* [WORK TO BE COMPLETED]: Reproduce exactly the lines from the one containing "Screen dimensions: 1110x628" through the last line of the records below, both included. Leave out any pictures.

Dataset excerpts
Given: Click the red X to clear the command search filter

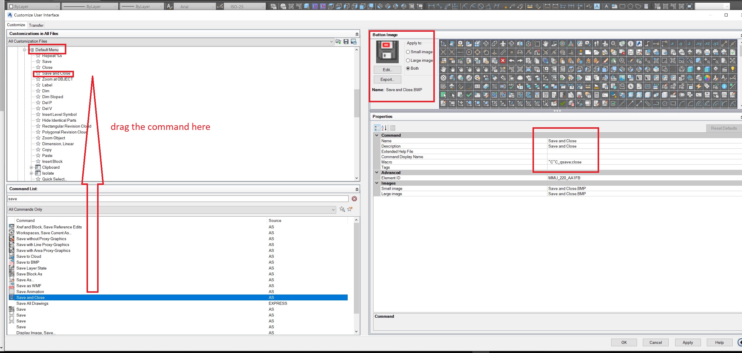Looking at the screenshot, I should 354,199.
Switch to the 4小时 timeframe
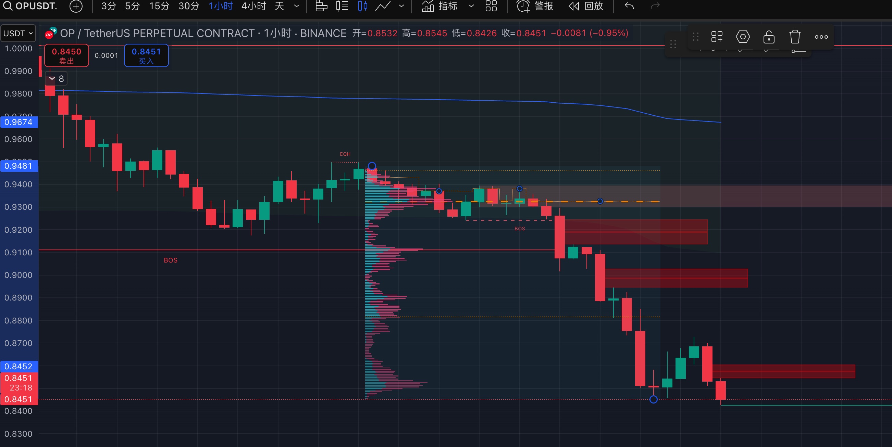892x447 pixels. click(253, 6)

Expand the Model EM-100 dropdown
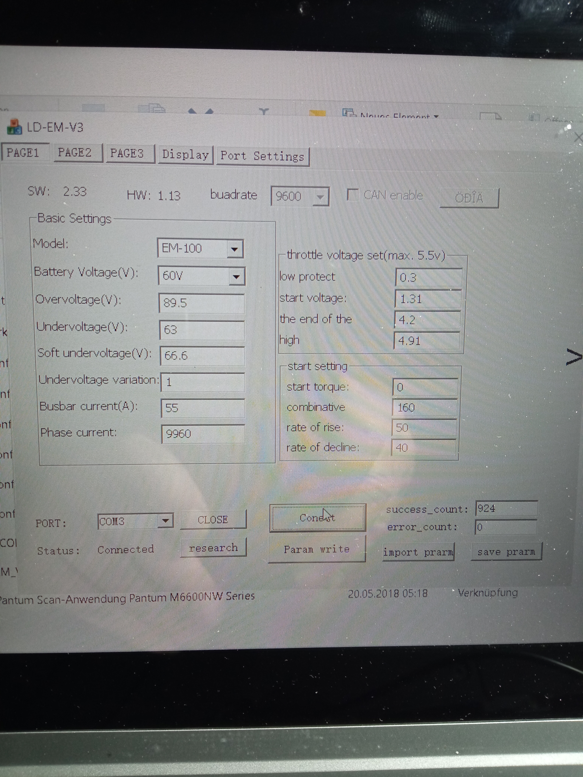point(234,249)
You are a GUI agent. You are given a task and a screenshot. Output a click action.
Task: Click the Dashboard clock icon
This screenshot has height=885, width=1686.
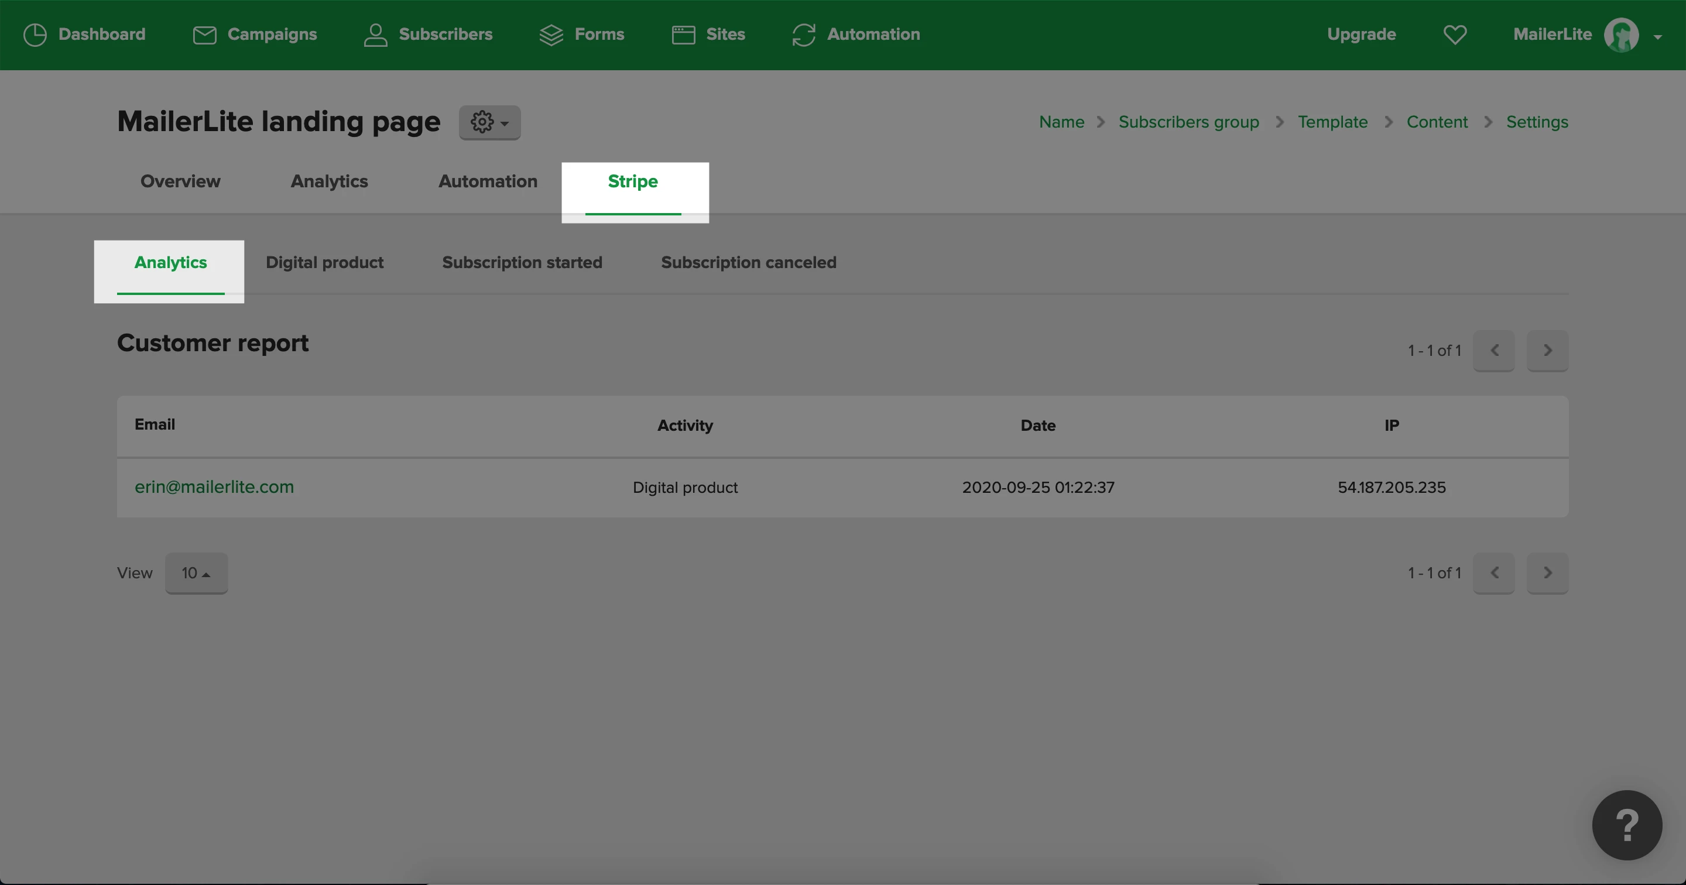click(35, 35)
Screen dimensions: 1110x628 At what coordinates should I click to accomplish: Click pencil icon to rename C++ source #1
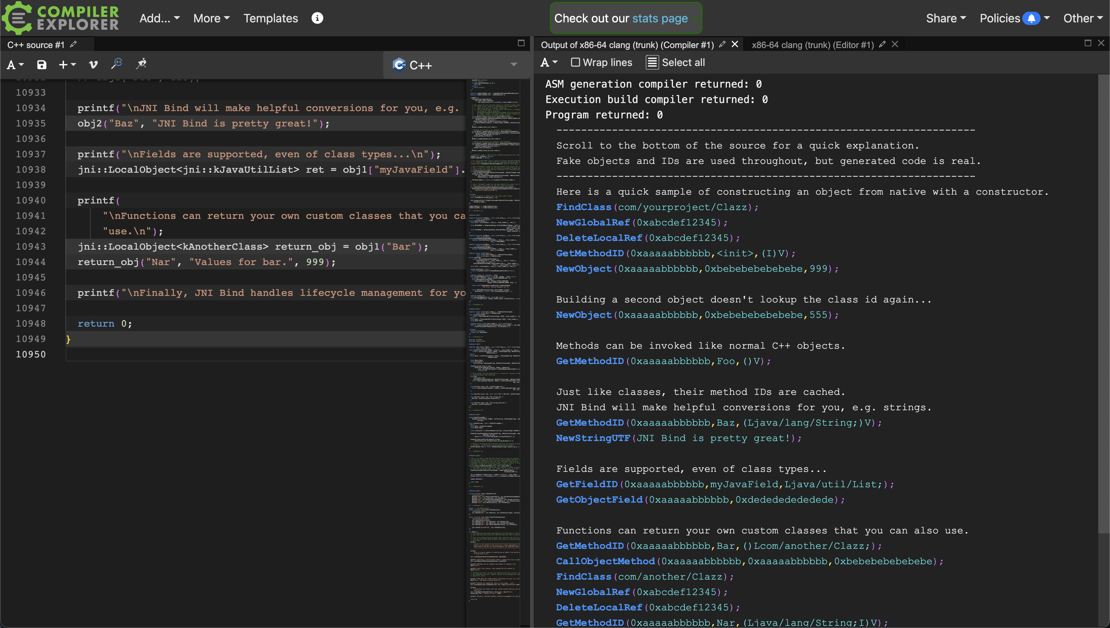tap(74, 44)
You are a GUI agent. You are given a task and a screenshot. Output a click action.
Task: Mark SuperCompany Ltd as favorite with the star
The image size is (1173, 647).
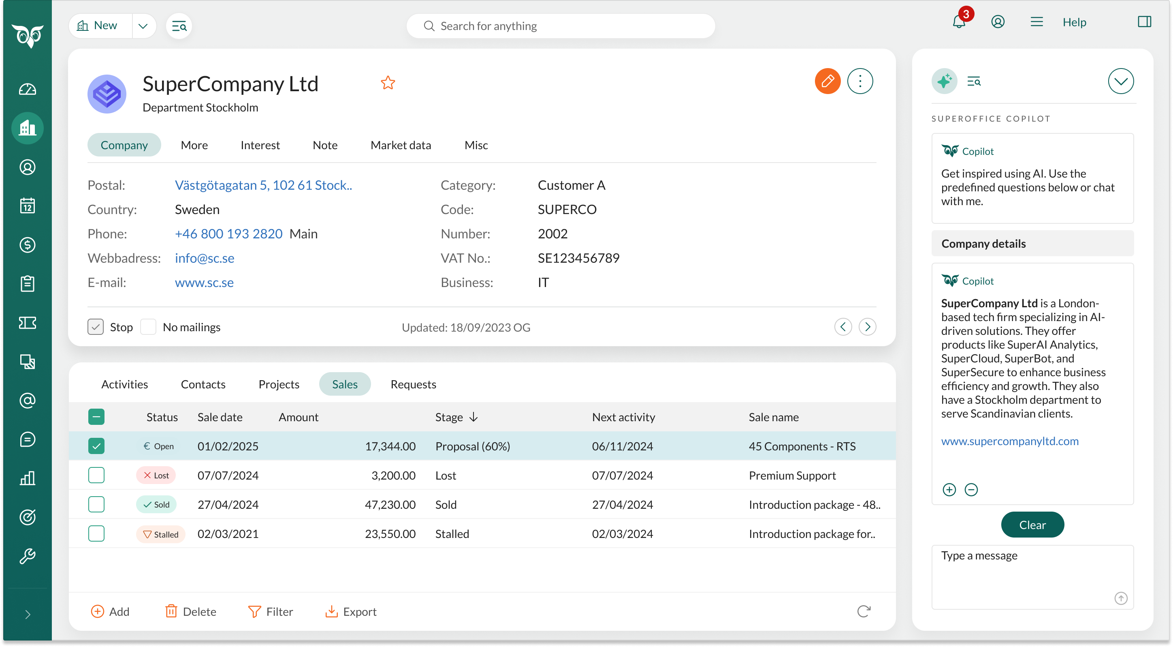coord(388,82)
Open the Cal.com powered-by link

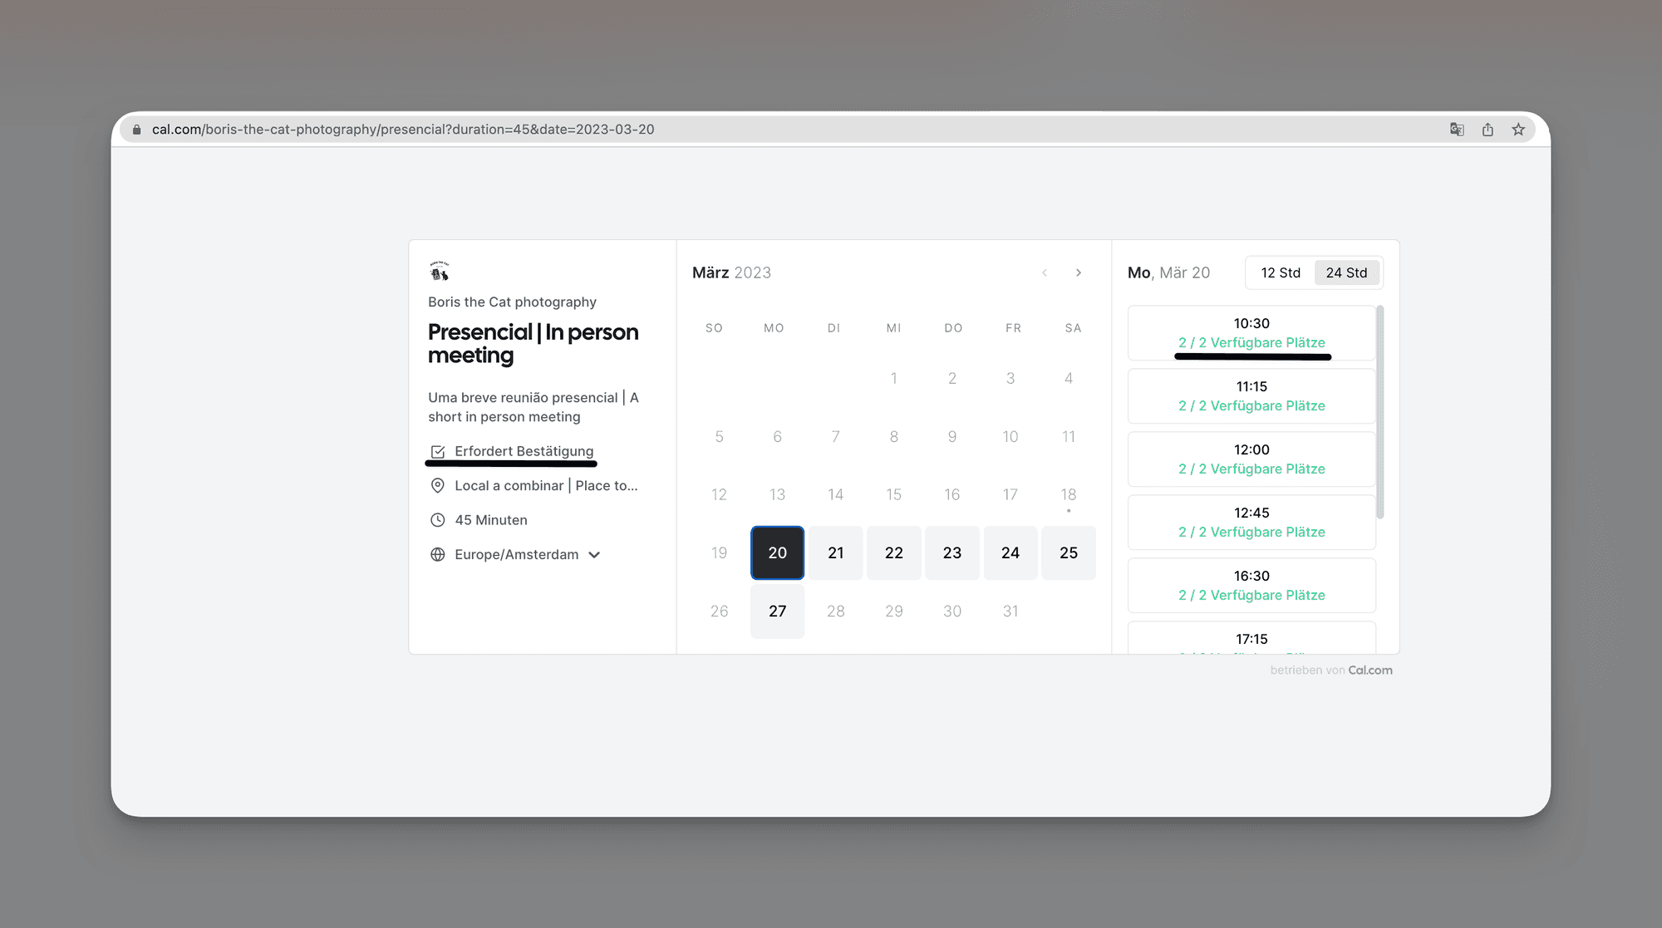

* [SOLUTION TO THE EXERCISE]:
Screen dimensions: 1110x628 At what coordinates should I click to accomplish: Click pencil icon to rename C++ source #1
tap(74, 44)
You are a GUI agent. You are given a task and a screenshot. Output a click action.
Task: Mark SuperCompany Ltd as favorite with the star
The image size is (1173, 647).
coord(388,82)
Open the Cal.com powered-by link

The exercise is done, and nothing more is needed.